Since June 2012 authorities have reportedly destroyed several churches in and around Khartoum, including two churches belonging to the St John’s Episcopal Church. The two churches, located in Khartoum, were bulldozed under the order of the Ministry of Planning, who claimed they lacked permits. In April 2013, several Presbyterian churches were looted. Many other churches have been raided and had their books confiscated for content-checking.
Simultaneously, since December 2012 there has been “an increase in arrests, detentions and deportations of Christians and of those suspected of having links to them, particularly in Khartoum and Omodorum, Sudan’s largest cities,” Christian Solidarity Worldwide reported.
More than 50 Christians were detained without any charge in February in Khartoum, Christian Solidarity Worldwide reported. In one instance, “the cultural center of the Sudan Presbyterian Evangelical Church in Khartoum was raided by the National Intelligence and Security Services,” resulting in three arrests and confiscating books and media equipment.

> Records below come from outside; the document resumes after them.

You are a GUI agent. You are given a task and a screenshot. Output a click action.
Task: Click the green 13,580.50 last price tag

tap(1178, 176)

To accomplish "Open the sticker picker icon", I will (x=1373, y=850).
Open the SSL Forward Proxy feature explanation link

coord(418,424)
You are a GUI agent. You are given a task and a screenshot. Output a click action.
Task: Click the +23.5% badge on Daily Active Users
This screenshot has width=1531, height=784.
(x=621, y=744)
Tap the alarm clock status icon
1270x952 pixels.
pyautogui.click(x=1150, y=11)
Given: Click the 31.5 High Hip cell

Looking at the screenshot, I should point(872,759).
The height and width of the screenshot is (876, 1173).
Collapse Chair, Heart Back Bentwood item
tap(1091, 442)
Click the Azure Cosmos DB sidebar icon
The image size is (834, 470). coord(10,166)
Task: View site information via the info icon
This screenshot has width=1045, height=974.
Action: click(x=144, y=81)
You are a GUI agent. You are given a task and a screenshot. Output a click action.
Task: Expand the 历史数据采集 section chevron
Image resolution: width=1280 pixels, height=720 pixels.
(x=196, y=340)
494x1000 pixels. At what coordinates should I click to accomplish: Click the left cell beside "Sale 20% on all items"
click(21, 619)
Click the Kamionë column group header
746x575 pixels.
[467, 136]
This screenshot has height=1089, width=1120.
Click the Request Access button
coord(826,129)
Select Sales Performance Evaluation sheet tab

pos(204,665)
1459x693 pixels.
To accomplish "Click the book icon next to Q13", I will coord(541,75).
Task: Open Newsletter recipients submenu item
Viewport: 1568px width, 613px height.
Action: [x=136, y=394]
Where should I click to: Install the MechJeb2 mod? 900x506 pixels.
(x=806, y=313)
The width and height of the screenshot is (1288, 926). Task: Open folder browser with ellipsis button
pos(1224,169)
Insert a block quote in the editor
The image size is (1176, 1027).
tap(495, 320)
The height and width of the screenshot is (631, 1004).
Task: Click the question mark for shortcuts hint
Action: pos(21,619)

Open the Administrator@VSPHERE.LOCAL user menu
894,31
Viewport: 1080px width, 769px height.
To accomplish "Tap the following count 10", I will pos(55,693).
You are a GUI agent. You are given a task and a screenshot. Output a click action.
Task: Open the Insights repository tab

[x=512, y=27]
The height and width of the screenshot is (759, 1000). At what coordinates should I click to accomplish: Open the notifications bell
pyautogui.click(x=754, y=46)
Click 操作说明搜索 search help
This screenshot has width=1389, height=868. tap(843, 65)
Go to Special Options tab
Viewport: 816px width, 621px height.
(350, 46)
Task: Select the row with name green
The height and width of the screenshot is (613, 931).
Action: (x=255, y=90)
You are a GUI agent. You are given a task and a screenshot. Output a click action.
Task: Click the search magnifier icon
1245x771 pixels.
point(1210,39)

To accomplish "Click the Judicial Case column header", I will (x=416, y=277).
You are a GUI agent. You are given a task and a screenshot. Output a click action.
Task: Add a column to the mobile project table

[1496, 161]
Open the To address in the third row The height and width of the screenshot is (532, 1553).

Whether someone is arrested or deported depends on citizenship status; foreign Christians are deported and Sudanese citizens are arrested, detained, and questioned. According to Charisma News, their mobile phones, identity cards, and laptops have also been confiscated. There is also a local media campaign warning Sudanese against “Christianisation.”
Church-affiliated institutions, such as orphanages and schools are also being targeted and closed, according to the Geneva-based World Council of Churches.
Minister Al Fatih Taj El-sir claims that while there is no need for new churches, people are guaranteed freedom to worship.